The film starts off far too loud, with incessant and overdone background music and sound effects to try and tickle audiences. This makes Veere De Wedding feel, at first, like a bad sitcom, which is not just at odds with the authentic performances but occasionally makes them appear less subtle than they are. Shikha Talsania and Kareena Kapoor perform impressively - and casually - enough to cut through this cheesy treatment, but the film's style initially makes Sonam Kapoor and Swara Bhasker appear a bit broad, even though all four characters play off each other very well.

The writing is assured and nuanced, with telling details about these girls, their men, and their families. After a while as the over-the-top background sounds settle - or we get used to them - the film's cleverness becomes apparent. Veere Di Wedding lands several blows to the patriarchy while never giving up its masala entertainer roots. It is the kind of film that needs to work because of what it says. 

It is a film that features a nonchalantly, openly gay couple, but not an eyebrow is ever raised and there isn't a whiff of homophobia. It is a film where a girl lying about a phone call says it was Airtel, that relentless spam provider we have all been struck by. It is a film where a bride is amused by her choreographer, and later, when she's caught downing a few glasses by the wedding cameraman, she doesn't miss a beat when asking him to delete it later. Right now she's drinking, and that's what matters.

Here, a striking girl is repelled by an obnoxious young man. She is appropriately mortified by his opening question - "Are you from Khalsa College?" - and doesn't care to find out his name, referring to him, dismissively, by his last name, 'Bhandari,' saying it as if he were her upholsterer or property dealer.

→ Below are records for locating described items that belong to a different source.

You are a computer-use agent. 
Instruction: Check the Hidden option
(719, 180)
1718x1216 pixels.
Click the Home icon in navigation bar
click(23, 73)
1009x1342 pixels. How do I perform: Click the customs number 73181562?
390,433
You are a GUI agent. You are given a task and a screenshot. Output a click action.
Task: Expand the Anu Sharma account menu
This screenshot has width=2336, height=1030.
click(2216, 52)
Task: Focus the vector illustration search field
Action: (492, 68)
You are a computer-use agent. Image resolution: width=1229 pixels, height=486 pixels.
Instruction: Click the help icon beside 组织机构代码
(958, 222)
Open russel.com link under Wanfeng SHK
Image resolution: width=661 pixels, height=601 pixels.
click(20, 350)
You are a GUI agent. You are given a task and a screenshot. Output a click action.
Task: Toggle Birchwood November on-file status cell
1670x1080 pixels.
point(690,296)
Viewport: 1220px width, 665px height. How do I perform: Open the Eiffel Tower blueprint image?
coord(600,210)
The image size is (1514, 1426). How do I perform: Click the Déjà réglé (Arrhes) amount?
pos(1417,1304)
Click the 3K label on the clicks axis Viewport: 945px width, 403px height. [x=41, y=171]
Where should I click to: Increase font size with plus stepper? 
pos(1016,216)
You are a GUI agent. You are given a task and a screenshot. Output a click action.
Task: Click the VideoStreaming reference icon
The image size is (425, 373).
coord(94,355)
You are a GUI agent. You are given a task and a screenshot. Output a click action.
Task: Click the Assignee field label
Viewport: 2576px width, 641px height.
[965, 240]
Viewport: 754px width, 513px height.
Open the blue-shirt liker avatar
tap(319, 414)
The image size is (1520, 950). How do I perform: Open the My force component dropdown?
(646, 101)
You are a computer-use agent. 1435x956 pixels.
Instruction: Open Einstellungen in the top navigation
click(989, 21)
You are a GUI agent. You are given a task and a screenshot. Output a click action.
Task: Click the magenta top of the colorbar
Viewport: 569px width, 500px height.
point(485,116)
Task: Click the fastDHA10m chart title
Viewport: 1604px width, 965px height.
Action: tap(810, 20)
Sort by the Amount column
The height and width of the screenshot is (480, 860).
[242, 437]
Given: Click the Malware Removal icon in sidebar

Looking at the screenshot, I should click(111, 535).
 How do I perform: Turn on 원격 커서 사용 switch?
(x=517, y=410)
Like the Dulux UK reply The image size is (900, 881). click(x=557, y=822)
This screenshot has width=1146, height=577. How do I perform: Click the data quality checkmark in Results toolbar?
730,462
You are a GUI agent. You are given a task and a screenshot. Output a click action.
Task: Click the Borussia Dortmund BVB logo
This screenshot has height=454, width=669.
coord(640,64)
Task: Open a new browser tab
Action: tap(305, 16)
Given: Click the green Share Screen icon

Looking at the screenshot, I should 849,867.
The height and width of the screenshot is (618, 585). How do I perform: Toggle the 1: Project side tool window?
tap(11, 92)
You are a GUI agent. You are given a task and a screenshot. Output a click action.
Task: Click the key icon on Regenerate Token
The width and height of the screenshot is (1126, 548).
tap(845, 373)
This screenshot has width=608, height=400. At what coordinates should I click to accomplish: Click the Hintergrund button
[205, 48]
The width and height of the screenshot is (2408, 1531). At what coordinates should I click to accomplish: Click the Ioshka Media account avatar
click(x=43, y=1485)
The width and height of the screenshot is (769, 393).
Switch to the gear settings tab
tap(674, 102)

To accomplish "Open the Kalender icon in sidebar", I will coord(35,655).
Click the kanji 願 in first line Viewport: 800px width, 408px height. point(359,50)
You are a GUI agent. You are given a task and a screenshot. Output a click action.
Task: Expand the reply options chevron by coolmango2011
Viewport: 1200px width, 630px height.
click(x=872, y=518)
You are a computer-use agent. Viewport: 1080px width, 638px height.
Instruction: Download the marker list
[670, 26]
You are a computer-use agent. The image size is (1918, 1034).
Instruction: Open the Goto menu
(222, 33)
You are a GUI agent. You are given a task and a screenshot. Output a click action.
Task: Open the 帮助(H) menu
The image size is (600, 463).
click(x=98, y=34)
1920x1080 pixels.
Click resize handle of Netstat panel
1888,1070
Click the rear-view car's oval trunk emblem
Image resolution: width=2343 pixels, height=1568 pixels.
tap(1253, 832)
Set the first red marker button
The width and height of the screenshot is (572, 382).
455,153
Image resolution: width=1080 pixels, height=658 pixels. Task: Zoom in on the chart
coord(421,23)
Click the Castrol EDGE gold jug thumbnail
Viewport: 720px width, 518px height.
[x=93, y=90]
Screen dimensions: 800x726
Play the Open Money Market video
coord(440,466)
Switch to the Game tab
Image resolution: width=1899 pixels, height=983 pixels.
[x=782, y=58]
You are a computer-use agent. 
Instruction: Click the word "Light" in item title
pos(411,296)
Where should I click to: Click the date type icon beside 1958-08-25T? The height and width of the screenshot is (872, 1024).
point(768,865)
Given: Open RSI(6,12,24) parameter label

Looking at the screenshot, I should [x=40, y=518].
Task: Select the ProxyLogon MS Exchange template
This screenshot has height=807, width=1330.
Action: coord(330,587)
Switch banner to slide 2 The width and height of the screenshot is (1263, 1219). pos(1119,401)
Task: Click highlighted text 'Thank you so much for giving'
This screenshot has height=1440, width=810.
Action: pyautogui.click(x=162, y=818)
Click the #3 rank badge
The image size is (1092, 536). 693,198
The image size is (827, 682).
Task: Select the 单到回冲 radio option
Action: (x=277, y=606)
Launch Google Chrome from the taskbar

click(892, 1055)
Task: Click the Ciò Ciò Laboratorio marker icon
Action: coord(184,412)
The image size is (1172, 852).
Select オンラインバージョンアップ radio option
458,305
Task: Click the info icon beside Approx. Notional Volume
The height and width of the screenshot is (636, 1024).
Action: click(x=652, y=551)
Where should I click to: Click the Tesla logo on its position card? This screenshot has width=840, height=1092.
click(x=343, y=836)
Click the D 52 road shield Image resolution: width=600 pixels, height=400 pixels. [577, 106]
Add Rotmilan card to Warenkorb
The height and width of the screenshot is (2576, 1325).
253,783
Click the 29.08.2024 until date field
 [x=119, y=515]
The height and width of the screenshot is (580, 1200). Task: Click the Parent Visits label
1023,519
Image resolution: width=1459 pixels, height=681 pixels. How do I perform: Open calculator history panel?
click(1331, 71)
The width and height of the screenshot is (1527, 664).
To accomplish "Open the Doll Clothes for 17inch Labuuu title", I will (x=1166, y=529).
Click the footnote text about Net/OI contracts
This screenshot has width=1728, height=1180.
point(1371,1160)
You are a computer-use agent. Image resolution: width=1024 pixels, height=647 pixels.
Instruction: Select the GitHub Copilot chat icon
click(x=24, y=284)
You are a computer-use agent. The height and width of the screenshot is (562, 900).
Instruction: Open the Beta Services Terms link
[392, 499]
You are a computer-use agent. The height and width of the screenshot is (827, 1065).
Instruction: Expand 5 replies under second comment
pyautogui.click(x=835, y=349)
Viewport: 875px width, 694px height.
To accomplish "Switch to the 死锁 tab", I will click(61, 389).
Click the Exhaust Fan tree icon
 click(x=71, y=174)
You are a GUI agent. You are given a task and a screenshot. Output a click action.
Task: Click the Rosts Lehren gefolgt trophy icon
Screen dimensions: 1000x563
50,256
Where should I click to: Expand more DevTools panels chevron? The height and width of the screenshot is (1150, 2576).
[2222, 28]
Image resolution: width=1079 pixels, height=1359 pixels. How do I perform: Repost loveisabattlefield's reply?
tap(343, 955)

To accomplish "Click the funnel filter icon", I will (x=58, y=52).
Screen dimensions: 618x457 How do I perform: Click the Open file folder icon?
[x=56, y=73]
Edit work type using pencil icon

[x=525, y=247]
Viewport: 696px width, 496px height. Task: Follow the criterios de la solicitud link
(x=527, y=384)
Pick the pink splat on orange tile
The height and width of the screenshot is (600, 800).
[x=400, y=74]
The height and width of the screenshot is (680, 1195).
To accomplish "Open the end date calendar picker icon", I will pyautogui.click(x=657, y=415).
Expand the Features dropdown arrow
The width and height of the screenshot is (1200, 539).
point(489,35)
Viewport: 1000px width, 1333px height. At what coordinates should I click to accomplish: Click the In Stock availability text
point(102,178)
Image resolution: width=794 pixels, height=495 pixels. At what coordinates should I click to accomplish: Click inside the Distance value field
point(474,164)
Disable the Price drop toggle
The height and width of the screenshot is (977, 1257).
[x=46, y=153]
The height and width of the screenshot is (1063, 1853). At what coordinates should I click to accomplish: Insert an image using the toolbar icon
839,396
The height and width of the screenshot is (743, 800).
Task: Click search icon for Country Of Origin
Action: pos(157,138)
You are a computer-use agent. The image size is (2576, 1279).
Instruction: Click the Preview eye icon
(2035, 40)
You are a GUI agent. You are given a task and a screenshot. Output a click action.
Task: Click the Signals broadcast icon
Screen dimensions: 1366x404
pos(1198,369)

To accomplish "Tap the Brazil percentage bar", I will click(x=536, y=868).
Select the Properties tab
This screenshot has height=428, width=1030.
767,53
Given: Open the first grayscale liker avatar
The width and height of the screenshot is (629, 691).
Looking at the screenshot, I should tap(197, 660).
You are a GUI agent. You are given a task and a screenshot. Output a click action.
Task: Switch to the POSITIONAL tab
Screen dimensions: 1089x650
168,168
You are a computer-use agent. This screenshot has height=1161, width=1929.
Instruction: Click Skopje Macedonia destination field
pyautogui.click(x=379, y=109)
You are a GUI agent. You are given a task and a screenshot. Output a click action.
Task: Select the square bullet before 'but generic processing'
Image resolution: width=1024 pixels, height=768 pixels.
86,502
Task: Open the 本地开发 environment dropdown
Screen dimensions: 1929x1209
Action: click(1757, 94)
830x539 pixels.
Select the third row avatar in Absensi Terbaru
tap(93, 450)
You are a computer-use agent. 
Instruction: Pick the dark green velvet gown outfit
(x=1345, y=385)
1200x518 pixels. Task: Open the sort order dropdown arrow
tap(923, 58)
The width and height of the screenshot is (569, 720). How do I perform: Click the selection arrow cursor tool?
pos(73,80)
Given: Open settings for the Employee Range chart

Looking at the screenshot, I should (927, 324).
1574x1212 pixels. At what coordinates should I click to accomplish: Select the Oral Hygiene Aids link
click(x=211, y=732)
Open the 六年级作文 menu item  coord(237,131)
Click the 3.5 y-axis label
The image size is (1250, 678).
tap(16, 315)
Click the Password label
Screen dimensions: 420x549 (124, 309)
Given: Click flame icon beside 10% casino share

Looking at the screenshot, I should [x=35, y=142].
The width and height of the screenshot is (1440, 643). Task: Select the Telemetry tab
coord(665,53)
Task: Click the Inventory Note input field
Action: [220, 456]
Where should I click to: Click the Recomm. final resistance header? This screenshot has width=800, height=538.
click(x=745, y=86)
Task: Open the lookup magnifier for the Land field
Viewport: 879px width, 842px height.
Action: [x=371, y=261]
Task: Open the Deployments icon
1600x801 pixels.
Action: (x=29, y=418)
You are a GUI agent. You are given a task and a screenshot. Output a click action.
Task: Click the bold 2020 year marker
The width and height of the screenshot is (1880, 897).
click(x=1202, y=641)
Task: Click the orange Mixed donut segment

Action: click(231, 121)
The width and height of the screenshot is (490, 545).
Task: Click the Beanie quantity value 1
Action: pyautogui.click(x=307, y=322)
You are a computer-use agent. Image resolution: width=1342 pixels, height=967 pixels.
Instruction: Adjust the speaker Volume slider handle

Yet there are some of her itches even this man without a first name can scratch, and this film and the girl are brave enough to acknowledge that.

The casting is clever and spot-on. Kareena Kapoor is terrific as Kalindi, waking up and forgetting which hand the ring finger is on. She, the most mainstream of heroines - in this irreverent, family-hating part - gives this foulmouthed film new subversive meaning, while giving audiences something surprising. Shikha Talsania's disgruntled Meera brings warmth and believability to the film, and the immensely likeable actress never hits a false note. I really look forward to seeing her in more films. 

Swara Bhasker plays against type as the party girl, Sakshi, in too-short dresses and too few inhibitors, chided for her language even by her friends. Her character seems too cartoonish in her nastiness - in comparison to the other girls - early on, but Bhasker makes them earn her affection. It is once Sakshi comes in for the group hugs that they begin to matter. Sonam Kapoor admirably plays the most messed-up girl, Avni, one who likes saying things like "no sex before the ring ceremony" but likes also to be goaded into 'climbing aboard' new young men by her friends. Kapoor is at her most natural, and many will take this candid performance as proof that this is what the actress must really be like. What better compliment is there?

The cast is solid all around, but other performers I'd single out are Sukesh Arora as Keshav, a silent and stylish man who speaks volumes with his eyes, Vishwas Kinni who makes Bhandari both unmistakably loutish yet vaguely charming, Sumeet Vyas as the groom who used to think only his mother was crazy, and Ekavali Khanna as a stepmother with an alarmingly loud cackle.